Smith-Madrone was started in 1971 before the oil embargo, before Sonoma, and before Napa. Stu and Charles (his older brother) were normal, middle-class guys. Stu did his Master’s work in enology and viticulture at U.C. Davis, and was the first teaching assistant for wine industry pioneers, Maynard Amerine and Vernon Singleton. Upon completion, he and Charles had a dream of starting a winery, so they moved to Napa. At that time, there were only thirty or so vineyards. It was really small, provincial, and familial, and everyone helped everyone. Instead of being secretive with their plans, like this day and age, the wineries were out to help each other to move themselves and the industry forward. An example is back then, many folks lived in a mobile home when tending to the vineyards. In 1975, Stu's mobile home burned down and it was a real downer. Lori Woods, of Freemark Abby, walked a 1/2 mile to give Stu a case of wine to lighten his day. Tim Mondavi of Robert Mondavi Winery stop and chat with Stu Smith at the gas station about the industry. It was a true case of making sure that folks were always responsive to each other's needs.
Besides being more secretive, it is also easier to sell wines today, although there were more distributors and less wineries in 1971. In the last 40 years, wines have become culturally more available and accepted. The problem though is there are fewer distributors and inconsistent (and weird) laws. Combine that with the global Internet community, it becomes difficult to effectively distribute wines. Also, it is much more expensive, almost impossible, for most individuals to open wineries. It has started to become a hobby for the rich. And, to that end, celebrities from John Madden to Peggy Fleming want a winery, not as a business, but as a private social ground. This has brought a level of separation from the original winery owners, and the new class of winery owners, who have little interaction with the local community.
A big positive change today is that there are more opportunities for women in the business, with Zelma Long being an example of a highly successful winemaker that came up through the ranks. In the late 1970s, she was the winemaker at Robert Mondavi Winery, and today, she is an owner and winemaker of her own vineyard, Long Vineyards, and runs a consulting company.
Finally, sales and marketing has changed since the beginning. In 1971, it was mostly liquor distributors and restaurants that did not know how to handle wines. The Gallo Brothers, who Stu Smith met during their elderly years, helped change that.
When asked how Smith-Madrone worked since starting, two basic things have not changed:
- They are a low-cost producer who does not spend a lot of money on extravagant items.
- They run the winery themselves, with Charlie as the wine maker and shipping department, and Stu as the vineyard operation and overall office manager.

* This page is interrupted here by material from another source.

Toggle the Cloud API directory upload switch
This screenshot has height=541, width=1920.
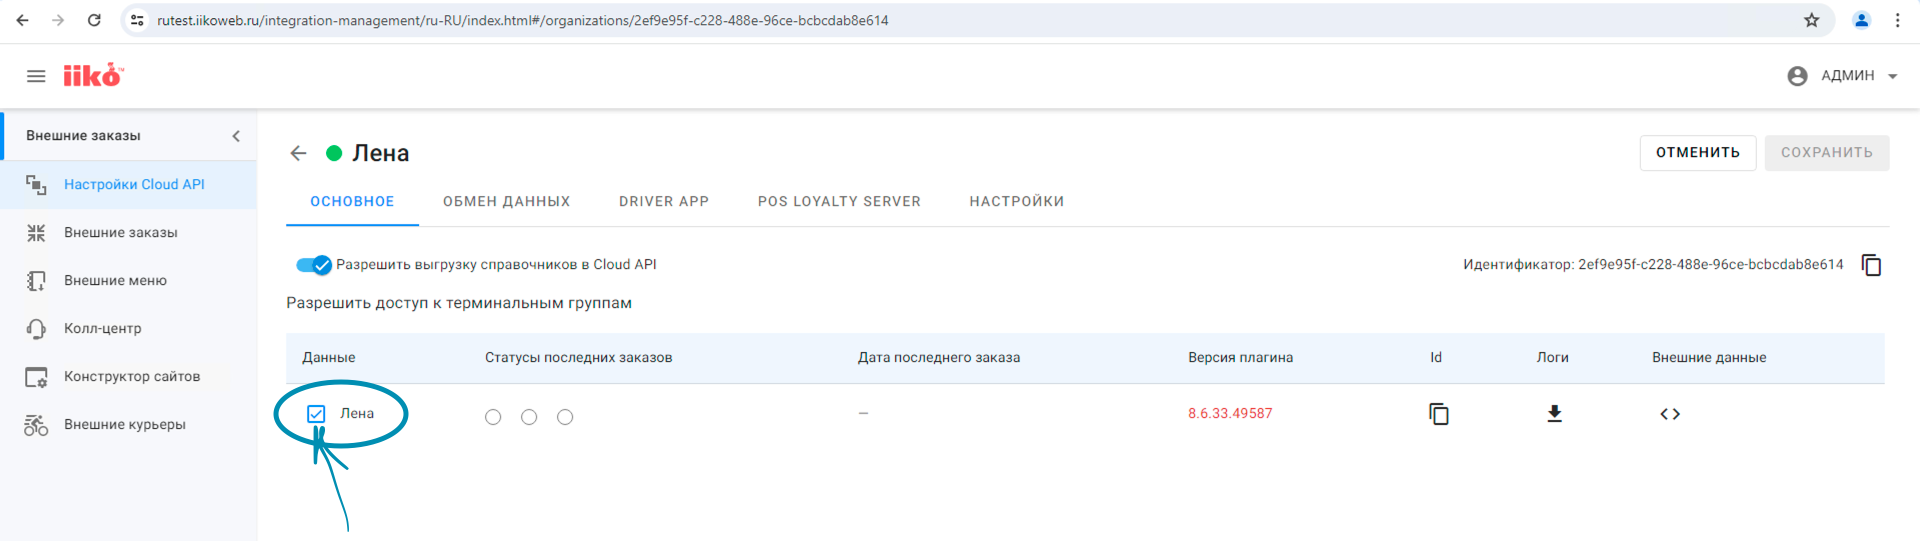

It's this philosophy, their tenacity, and hard work (this is not a 9-5 job, this is a 60-70 hours/week job) that allowed them to survive for the last 39 years.
Finally, for Stu himself, he believes in 3 things to survive:
- Be a personality
- Learn the hard way
- He's here to work, not to be loved
Stu himself is a great believer in giving back (which dates from his Boy Scout days). He promotes, and is a staunch advocate, of mountain vineyards. One example of his commitment to the Napa Valley is having been named by the Napa Valley County Board of Supervisors to serve on The General Planning Steering Committee in July 2005.

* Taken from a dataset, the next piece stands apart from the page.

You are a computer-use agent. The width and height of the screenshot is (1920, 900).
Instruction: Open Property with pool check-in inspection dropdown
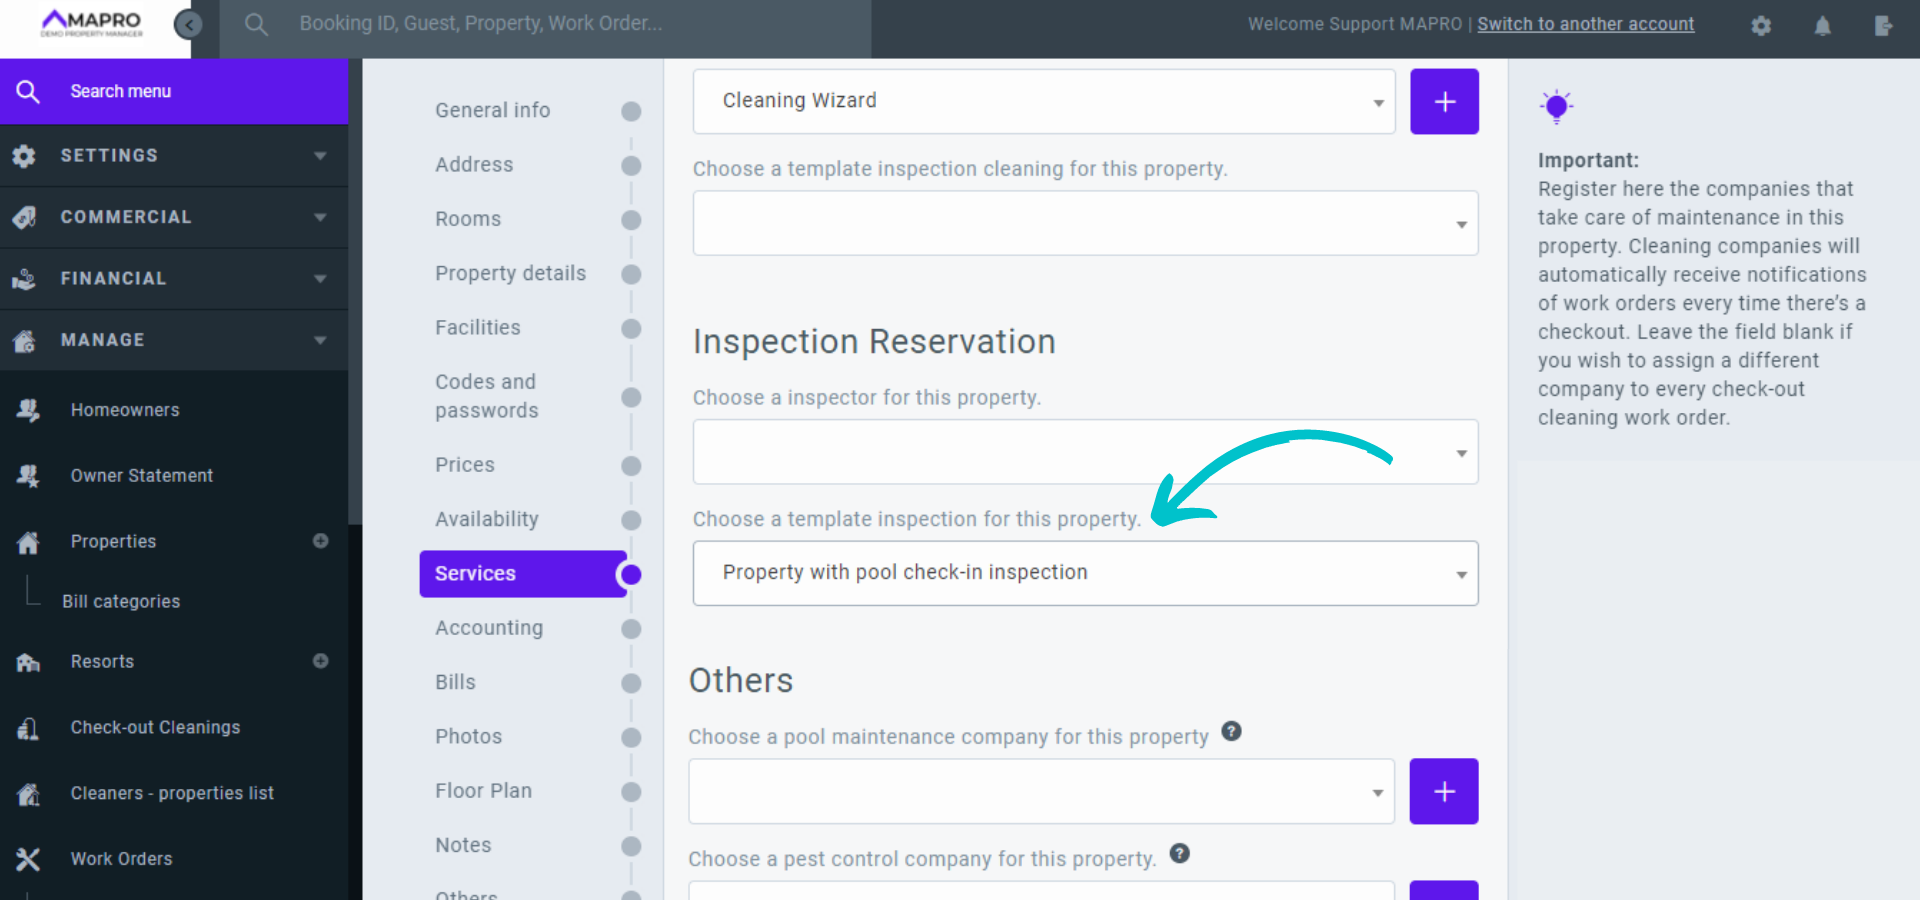(x=1085, y=573)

What does the future of Smith Madrone hold? In the short run, two major projects to complete are a Reserve Program (they are developing a 2007 high-end Cabernet) and replanting of vineyards (which is almost done).

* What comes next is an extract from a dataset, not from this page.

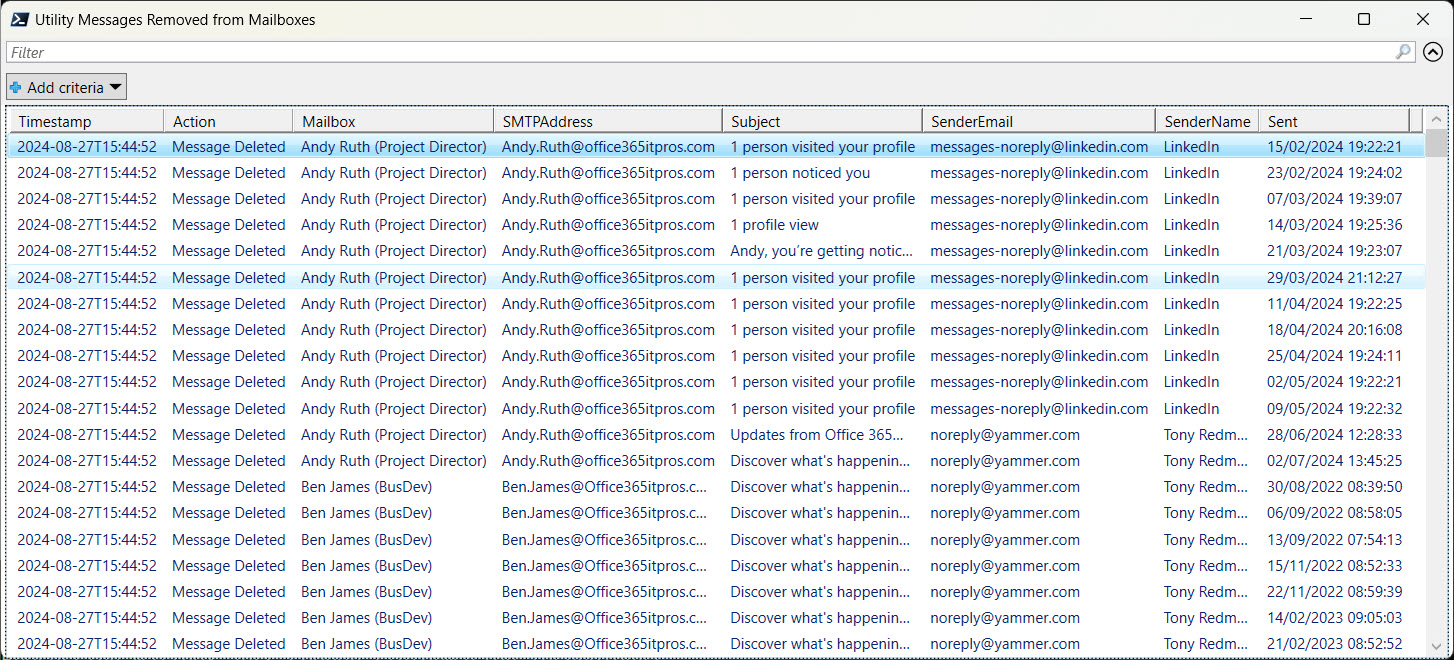Click the magnifying glass search icon

pyautogui.click(x=1403, y=51)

When asked if his children (he has 3 daughters and 2 sons) would take it over, his response is most wineries do not survive three generations, so let the kids do as they please. That said, one of his sons has shown some interest in the industry. An interesting trivia: only 3 wineries have survived 3 generations: Mondavi, Sutter Home and Gallo.
On a final note, taking a nostalgic retrospective look back, if Stu could talk to Little Stu again, he would tell him "There have always been opportunities in the wine business (and still are), you just have to be creative, flexible, and entrepreneurial. 1971 was more fun, but you didn't know it then. And if it's really a passion, just do it, but be realistic about it."
During the conversation we had a wonderful 2008 Riesling with .75 sugar, 2007 Chardonnay, and a 2004 Cabernet Sauvignon. All are, in this author's opinion, some of the best he's had in their categories.